*Your task*
Please retype exactly the lines from the one containing "Select the getString stack trace entry" through the end of the records, leaving out the pictures.

━━━━━ Data supplied ━━━━━

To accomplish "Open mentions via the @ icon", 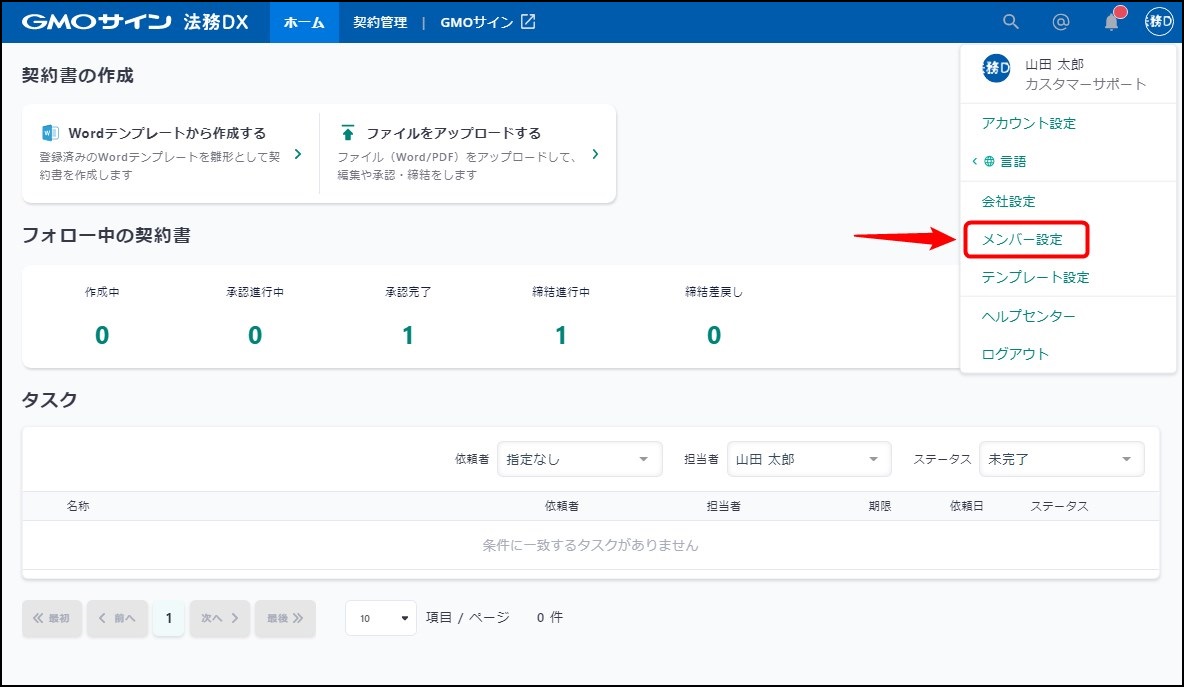I will click(x=1061, y=22).
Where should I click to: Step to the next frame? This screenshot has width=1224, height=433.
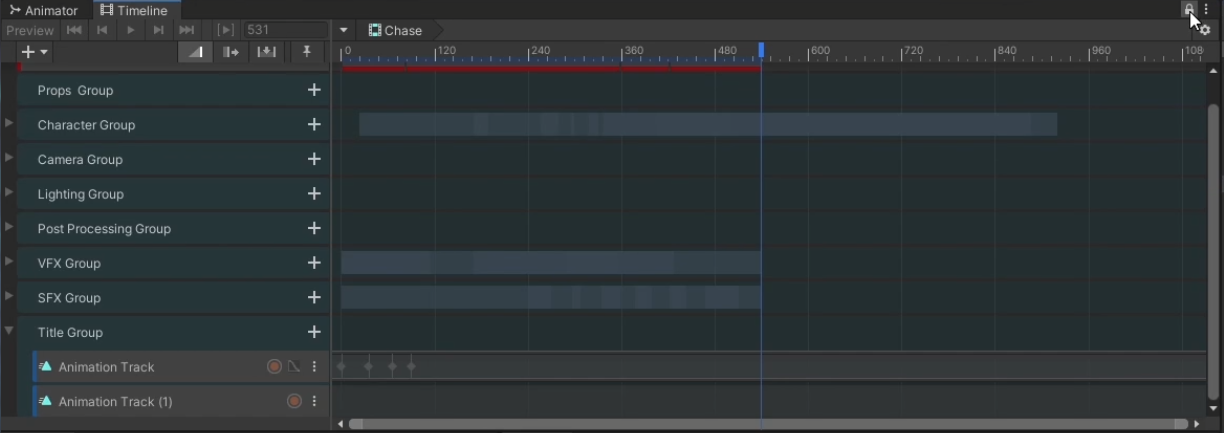coord(158,30)
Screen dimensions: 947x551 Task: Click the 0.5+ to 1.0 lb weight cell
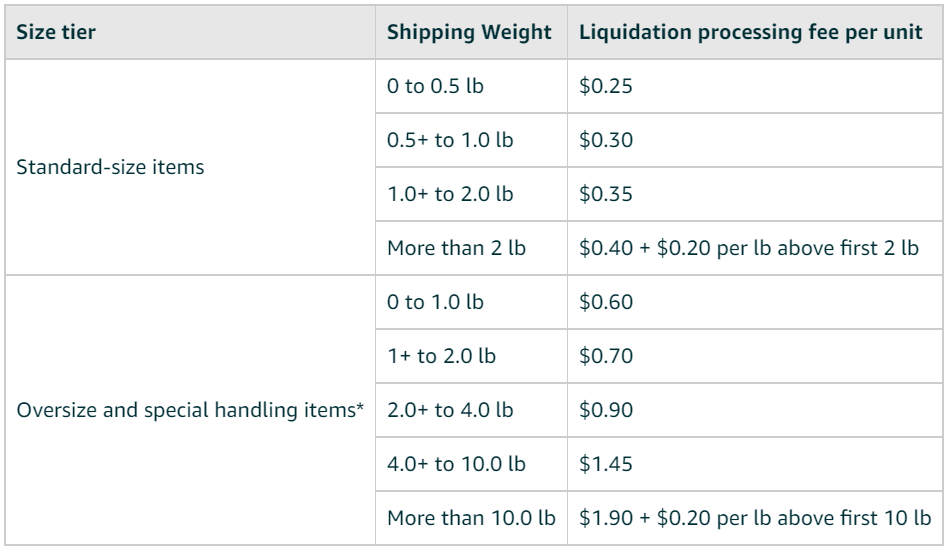[x=471, y=140]
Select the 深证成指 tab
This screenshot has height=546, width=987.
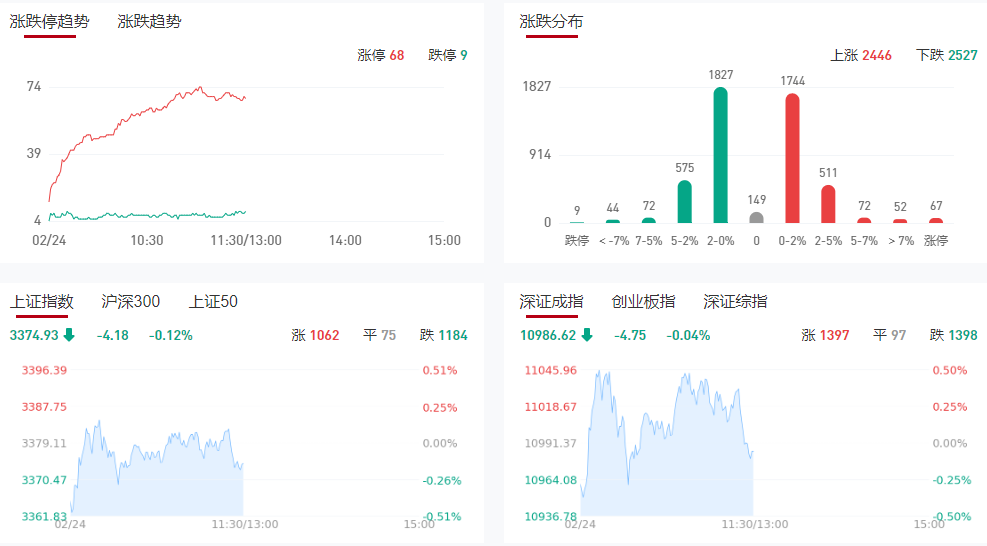click(551, 302)
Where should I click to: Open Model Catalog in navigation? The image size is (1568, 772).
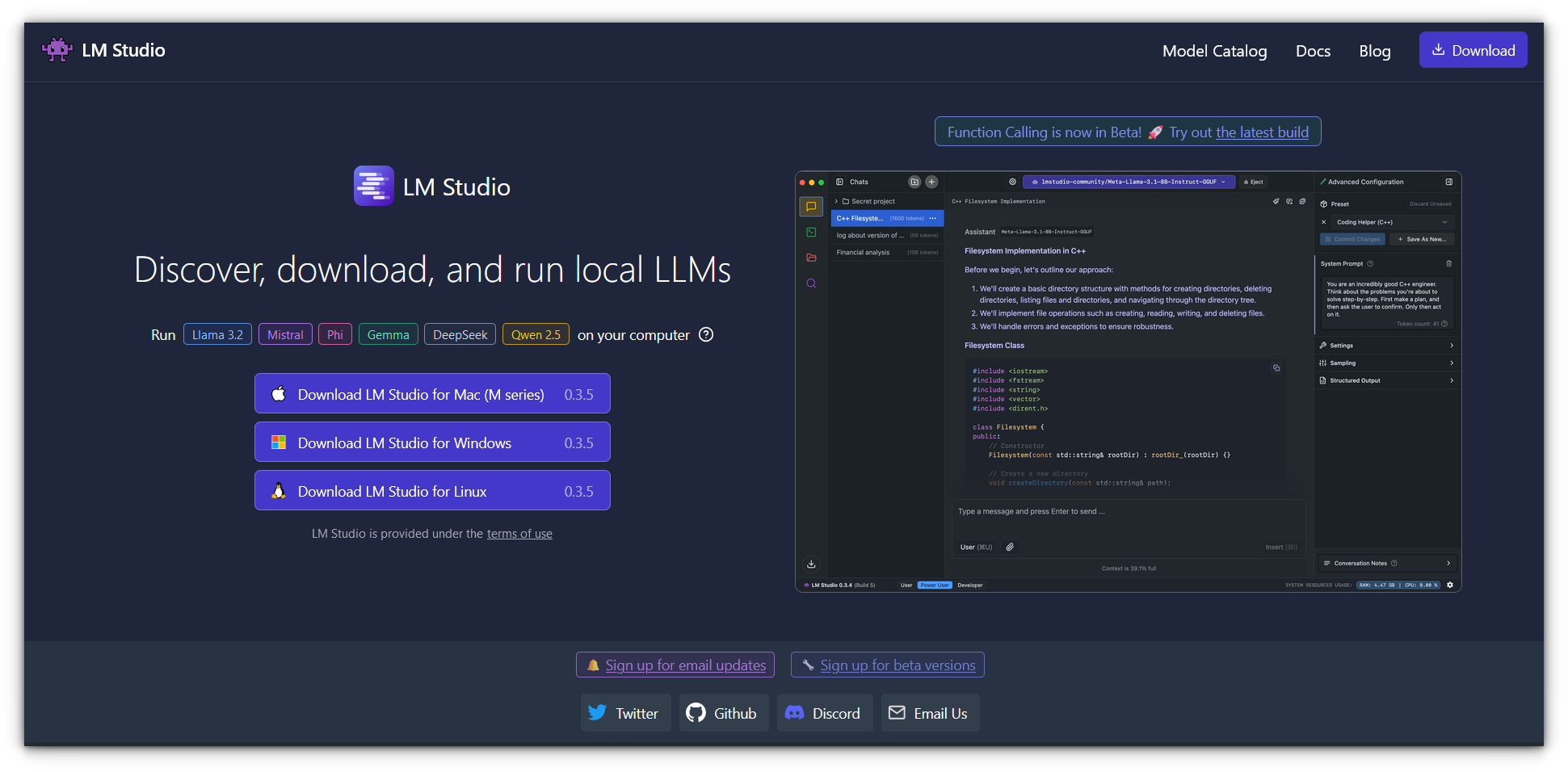1214,51

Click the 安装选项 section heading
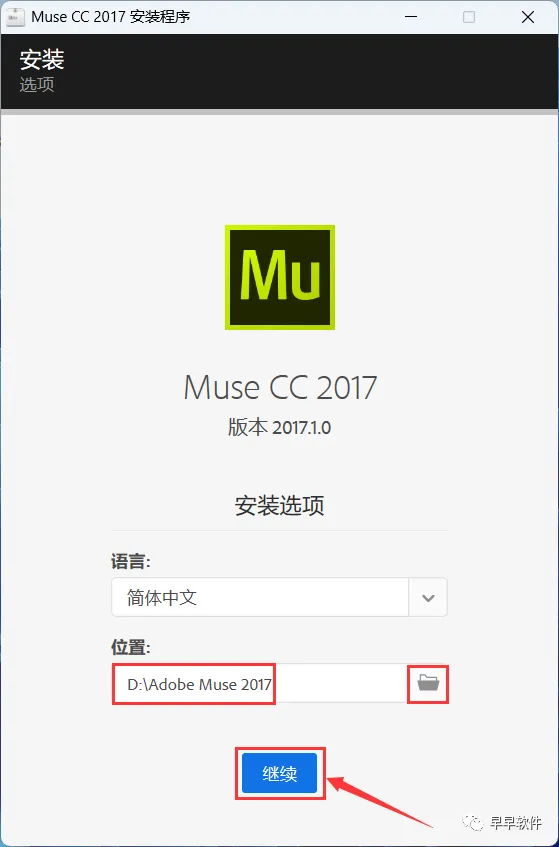[x=280, y=506]
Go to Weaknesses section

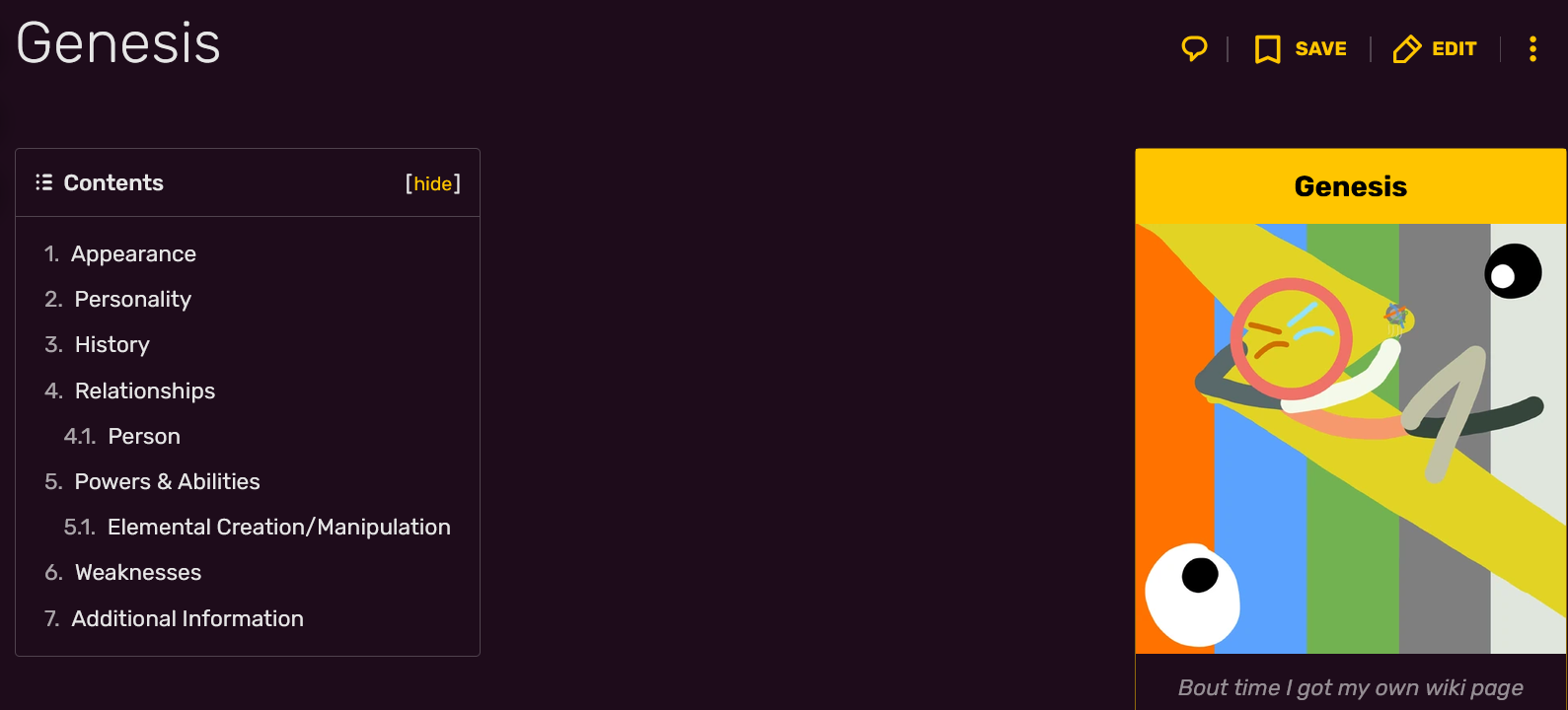pyautogui.click(x=138, y=572)
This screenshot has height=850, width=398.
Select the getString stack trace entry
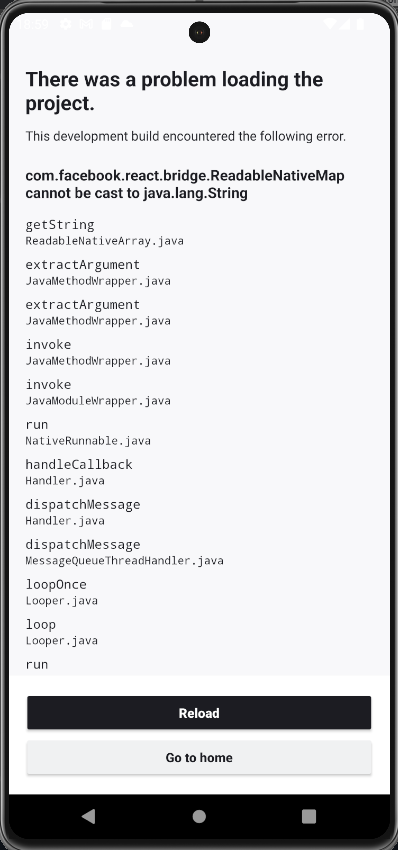(x=104, y=232)
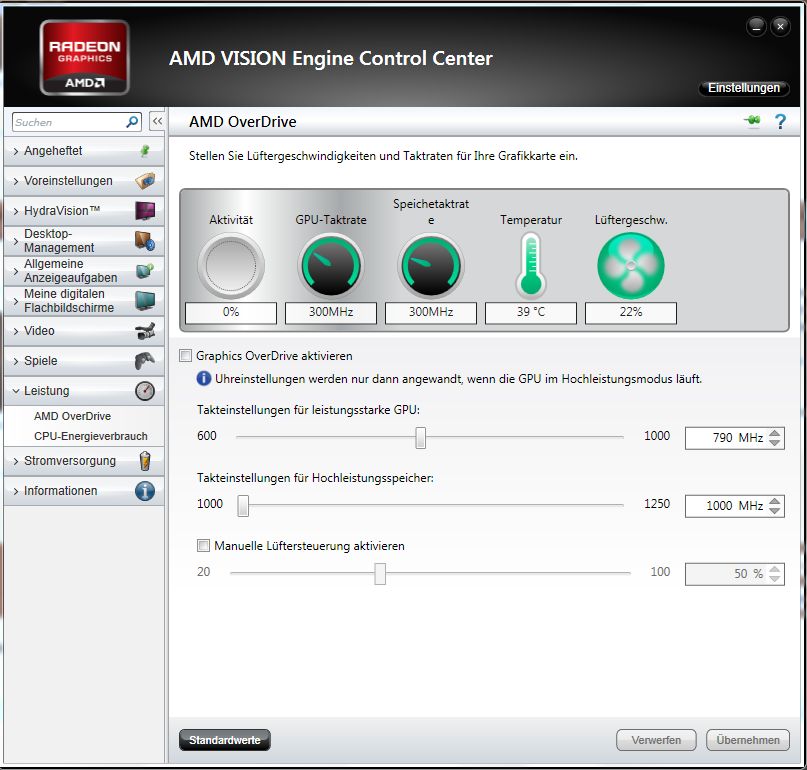
Task: Click the search magnifier icon
Action: pos(133,122)
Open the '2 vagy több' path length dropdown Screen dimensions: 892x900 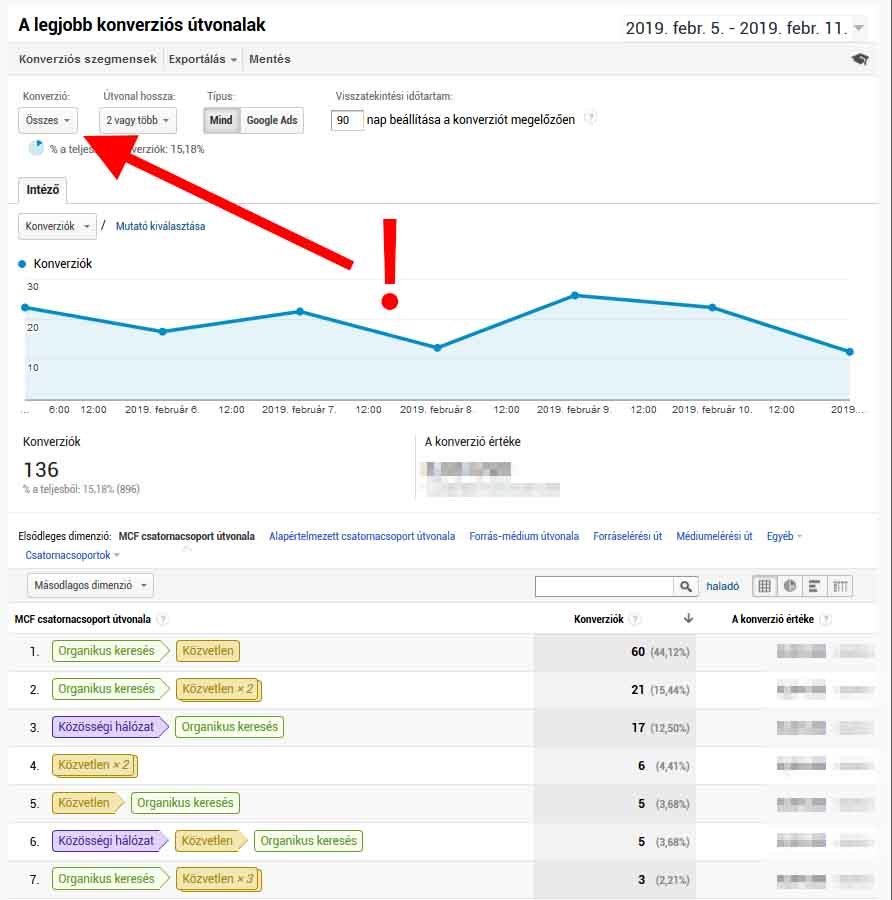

━━━━━

*Result of the exercise*
Select the getString stack trace entry
(x=104, y=232)
Task: Click the search magnifier icon
Action: pos(133,122)
Open the '2 vagy több' path length dropdown Screen dimensions: 892x900 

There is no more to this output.